Exercise goal
Excluding pictures, give the entries again exactly as they appear.

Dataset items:

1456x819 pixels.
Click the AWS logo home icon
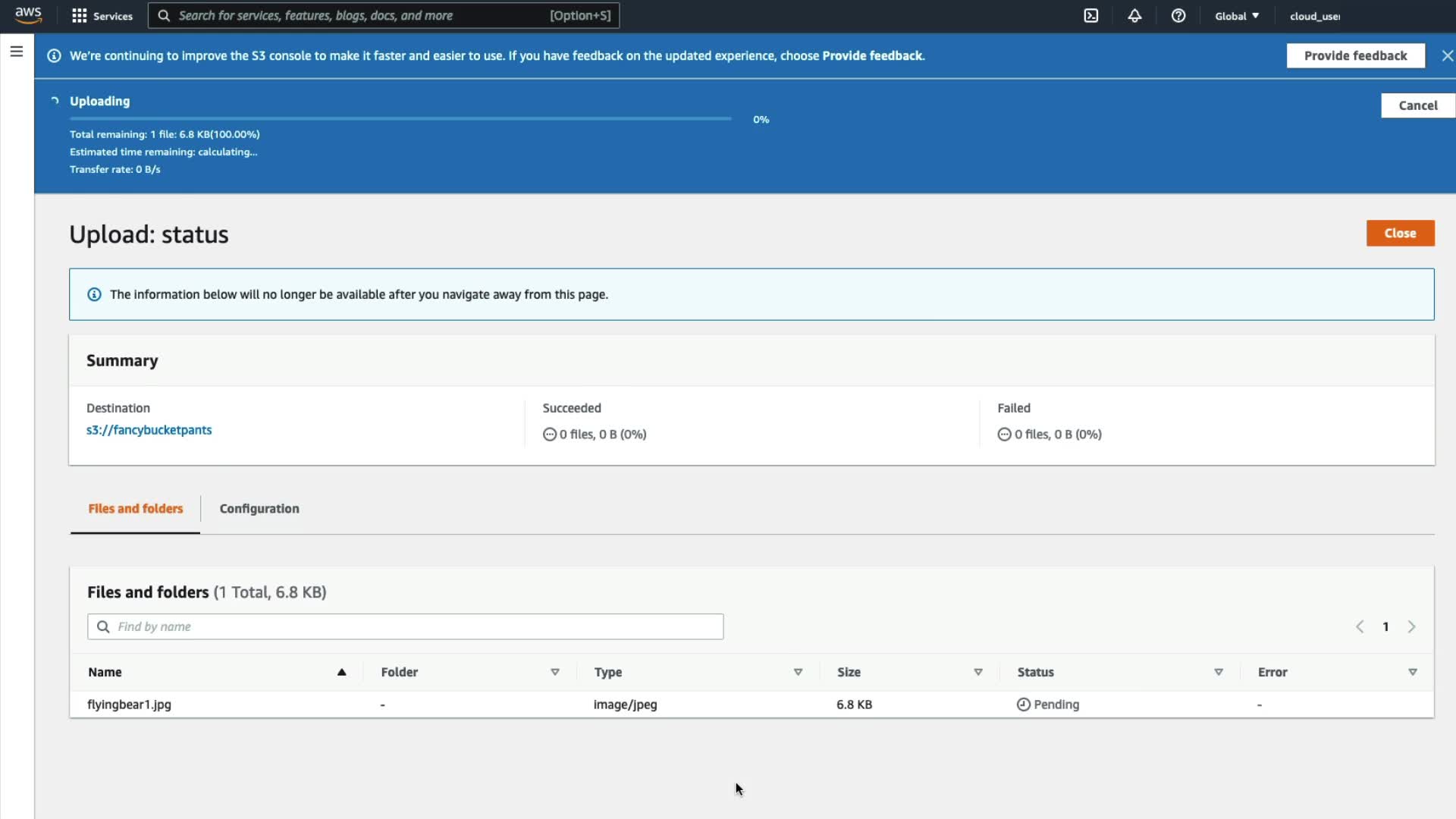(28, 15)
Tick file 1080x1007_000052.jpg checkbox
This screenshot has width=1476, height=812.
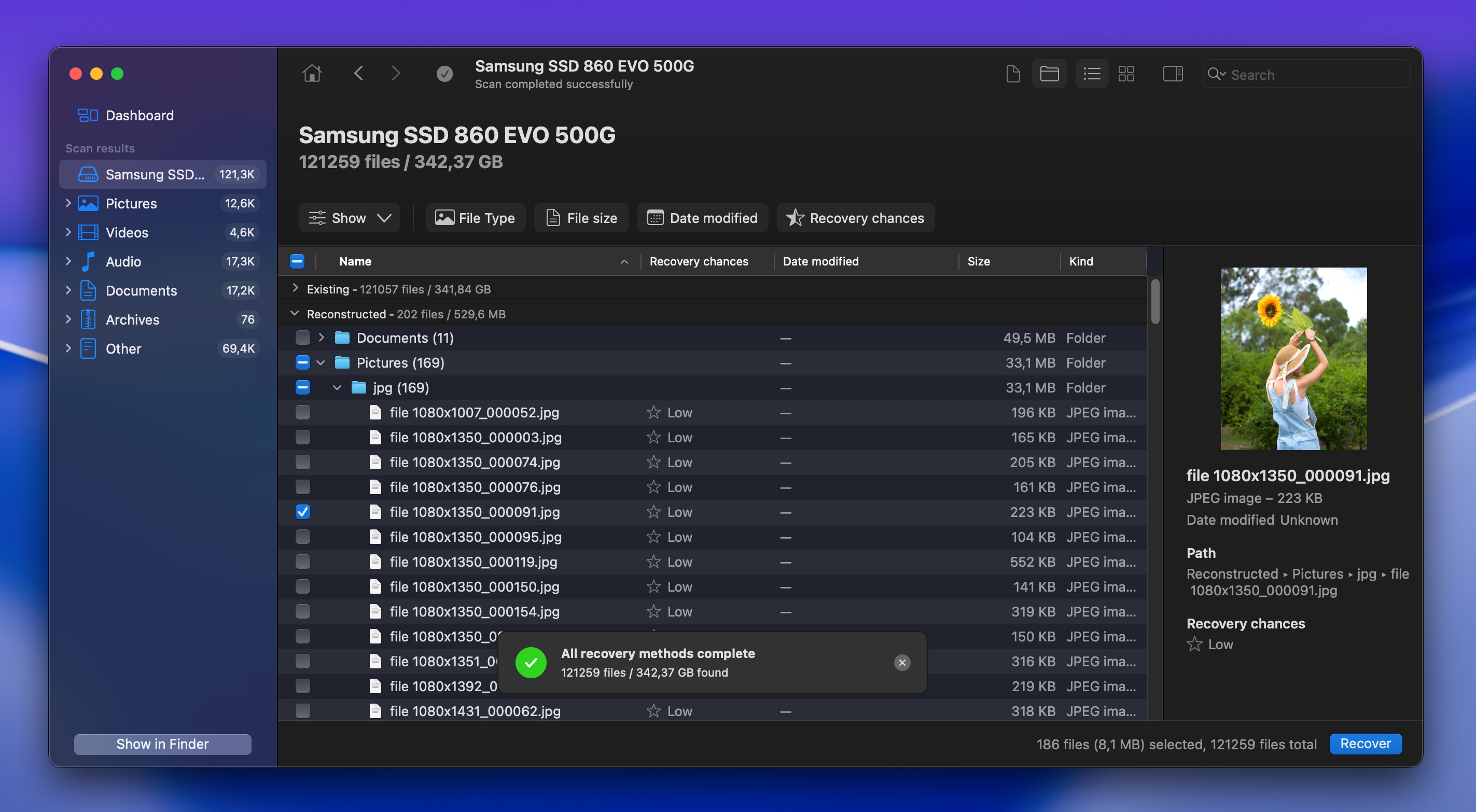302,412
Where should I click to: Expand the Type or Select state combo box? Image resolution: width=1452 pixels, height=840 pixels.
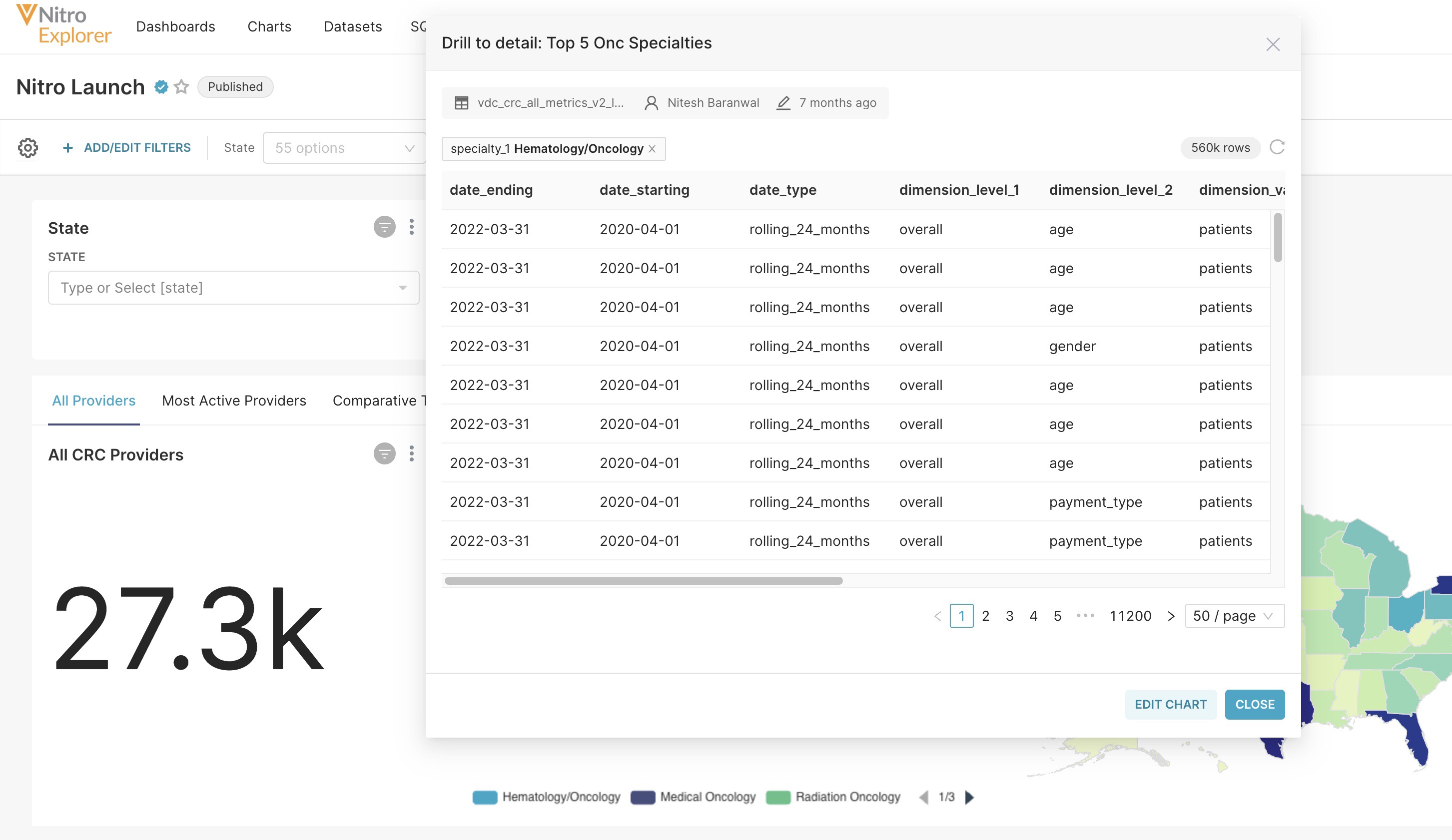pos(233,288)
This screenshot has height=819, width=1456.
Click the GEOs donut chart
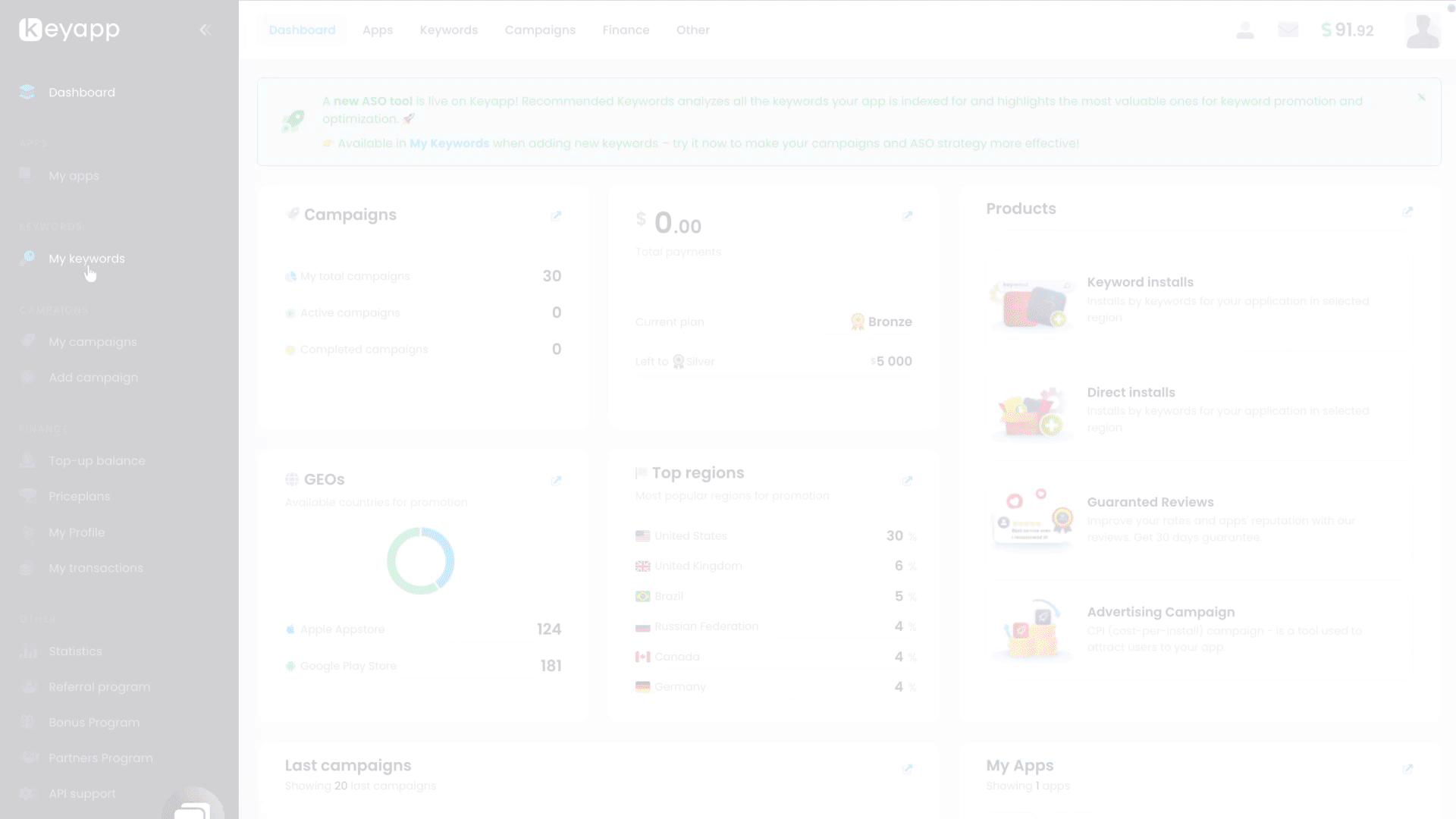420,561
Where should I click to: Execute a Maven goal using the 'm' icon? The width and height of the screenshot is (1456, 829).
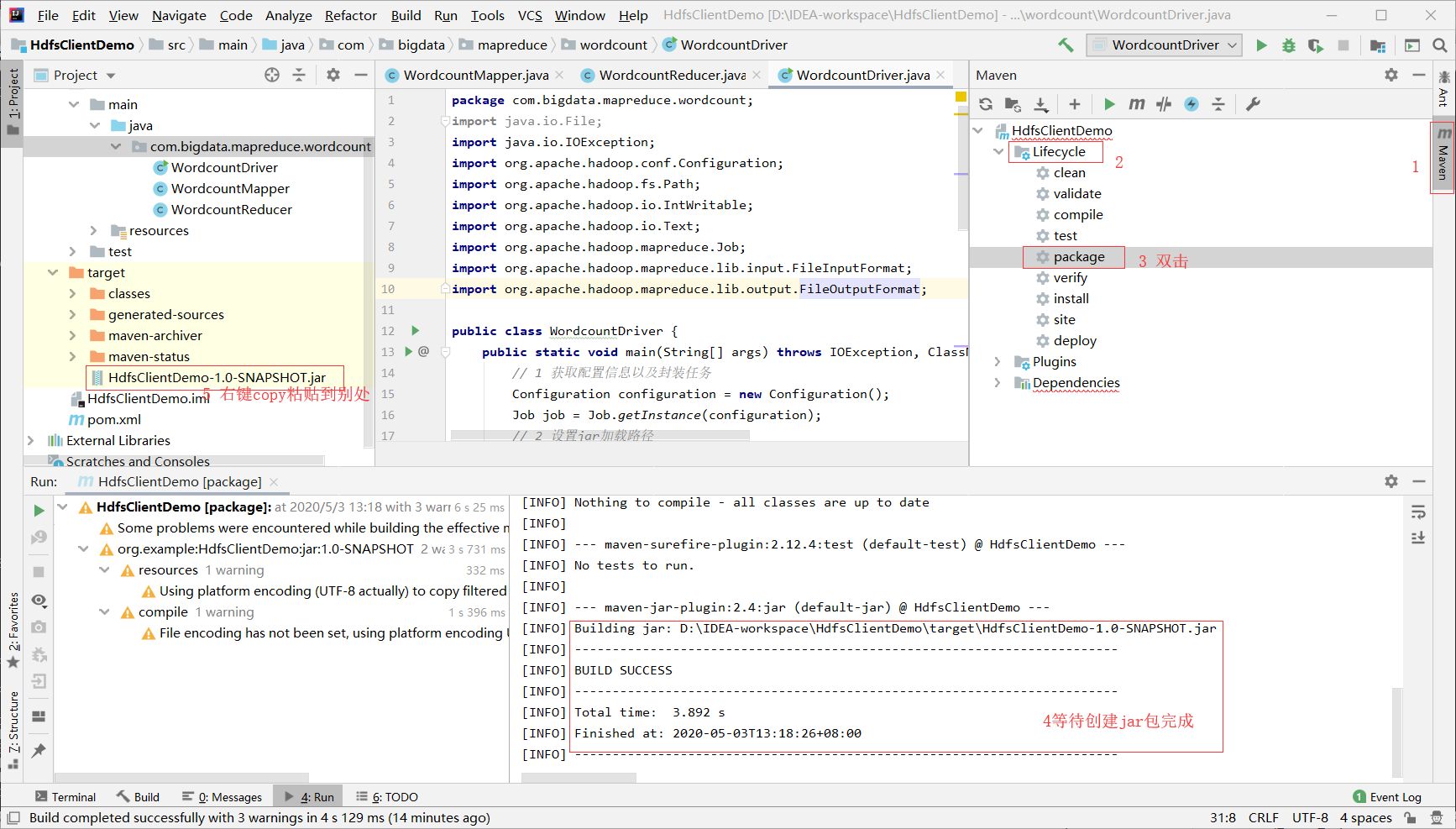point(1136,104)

Answer to this task
1456x819 pixels.
Click the AWS logo home icon
(28, 15)
Tick file 1080x1007_000052.jpg checkbox
This screenshot has width=1476, height=812.
302,412
Where should I click to: Expand the Type or Select state combo box? Image resolution: width=1452 pixels, height=840 pixels.
pos(233,288)
This screenshot has height=819, width=1456.
Click the GEOs donut chart
420,561
Where should I click to: Execute a Maven goal using the 'm' icon? The width and height of the screenshot is (1456, 829).
point(1136,104)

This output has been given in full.